Une Aurelia pour tous les temps

Lancia Aurelia B12

© Classic & Sports Car / Tony Baker

Oubliez les séduisants coupés et cabriolets Aurelia : pour Martin Buckley, c’est la berline la version la plus intéressante, celle qui est à l’origine de cette gamme célèbre et raffinée.

Affirmer que les meilleures Lancia sont les berlines de la marque n’est pas très original. Ceux qui connaissent bien ce constructeur le savent depuis longtemps. Le problème est que, quand il s’agit de voitures anciennes, la vanité humaine tend à prendre le pas sur l’objectivité de l’analyse. C’est pourquoi le raffinement, la subtilité et la sophistication de cette élégante Aurelia B12 (la dernière et sans doute la meilleure des berlines Aurelia) passera toujours au second plan, derrière le prestige des modèles les plus admirés. Je ne dis pas que le coupé B20 et le spider B24 ne méritent pas leur statut : ils affichent la réputation, les performances et la beauté qui flattent n’importe quel conducteur. Pourtant, il est difficile de comprendre pourquoi, à côté de l’aura dont bénéficient ces versions deux portes, la berline reste à ce point dans l’ombre.

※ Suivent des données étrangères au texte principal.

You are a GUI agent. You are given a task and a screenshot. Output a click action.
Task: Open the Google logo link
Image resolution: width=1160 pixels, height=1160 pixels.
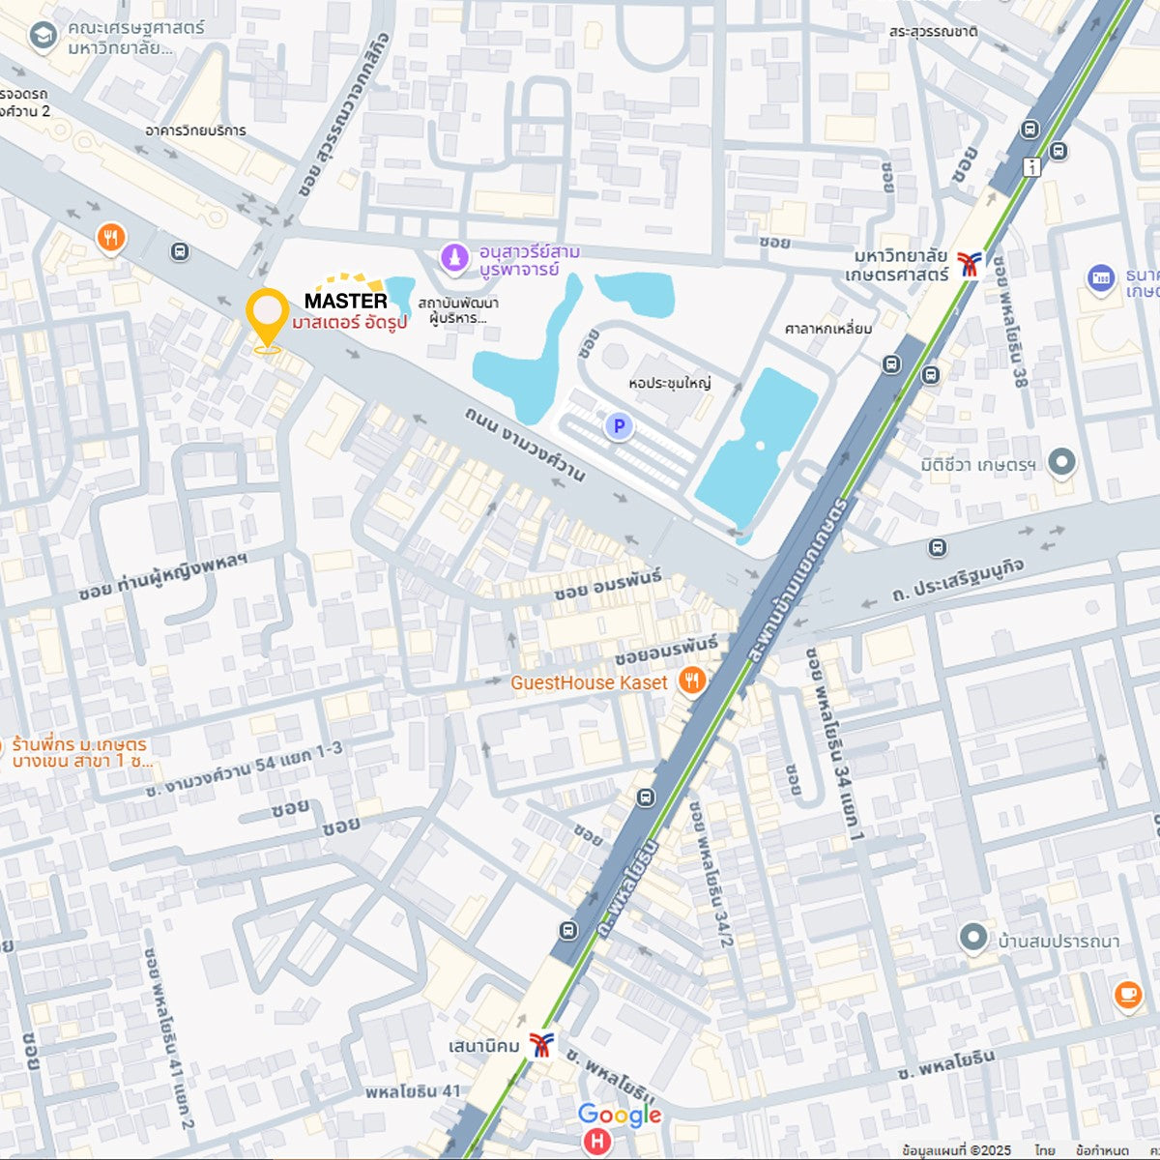[620, 1116]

Il y a presque 70 ans la nouvelle Aurelia, lancée en 1950 sous la forme de la B10 (1 754 cm3), affichait le nec plus ultra de la technologie en matière de voitures de tourisme. Alors que d’autres constructeurs se battaient pour préserver leur réputation d’avant-guerre, Lancia donnait à sa marque le panache d’un nouveau modèle conçu sans compromis.